Mudanças climáticas, perda da biodiversidade, degradação dos ecossistemas e o avanço do debate sobre o ecocídio têm evidenciado que a crise ambiental ultrapassa os limites da preservação da natureza e desafia a própria forma como a sociedade se relaciona com o planeta. Essa é a reflexão central do livro Towards an Ecocentric Image of the World: From the Epistemological Turn to Environmental Democracy (Rumo a uma imagem ecocêntrica do mundo: da virada epistemológica à democracia ambiental, em tradução livre), publicado pela Editora Poisson e que tem entre os autores a professora do Departamento de Direito da Ufes Margareth Zaganelli. A obra está disponível gratuitamente no site da editora.
Publicada em inglês para ampliar sua inserção no debate acadêmico internacional, a obra reúne contribuições da filosofia, do direito, da bioética, das ciências sistêmicas e dos estudos socioambientais para mostrar que o enfrentamento da crise ecológica exige mais do que soluções técnicas.
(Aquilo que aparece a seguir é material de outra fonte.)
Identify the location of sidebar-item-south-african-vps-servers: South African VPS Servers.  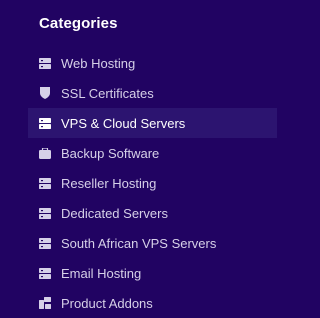
(142, 243). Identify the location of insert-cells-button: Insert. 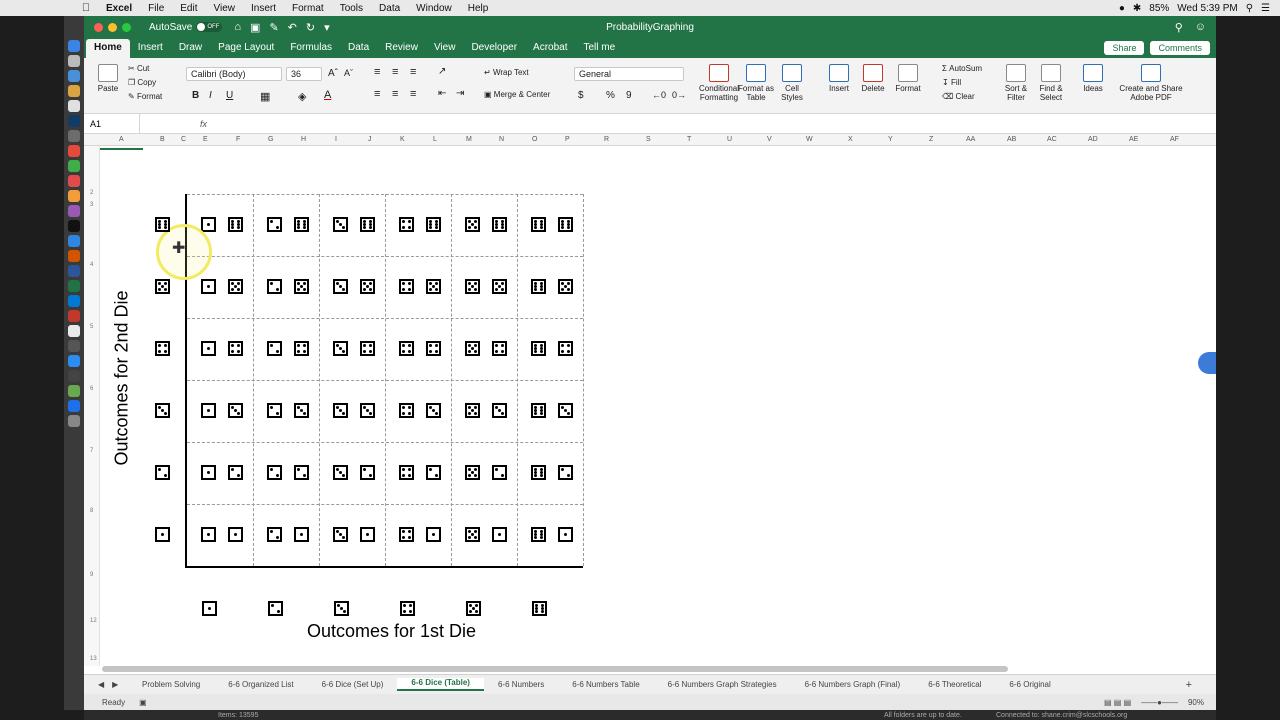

O livro propõe enfrentar a crise ecológica por meio de uma revisão dos fundamentos da relação entre humanidade e natureza, substituindo a visão antropocêntrica, que coloca o ser humano no centro e trata o meio ambiente como um recurso, por uma perspectiva ecocêntrica, que reconhece o valor intrínseco dos ecossistemas e a interdependência entre todas as formas de vida.
Ao longo de seis capítulos, a publicação discute o conceito de Antropoceno, a virada para a ecoética, as contribuições das ciências da complexidade, o paradigma da ecologia integral (desenvolvido na encíclica Laudato si', do Papa Francisco), a democracia ambiental, os direitos da natureza e os desafios de transformar esses princípios em instrumentos efetivos de governança socioambiental. Entre as questões abordadas está a possibilidade de reconhecer ecossistemas como sujeitos de direito, proposta que, segundo a obra, representa uma inovação jurídica voltada à proteção ambiental, desde que acompanhada de mecanismos institucionais capazes de garantir sua efetividade.
Outro aspecto destacado é a defesa de uma democracia ambiental baseada na participação social, na valorização de diferentes formas de conhecimento e na inclusão de saberes de comunidades tradicionais e povos indígenas nos processos de tomada de decisão. A obra também analisa experiências de diferentes regiões do mundo, especialmente da América Latina, para discutir os desafios da implementação dos direitos da natureza.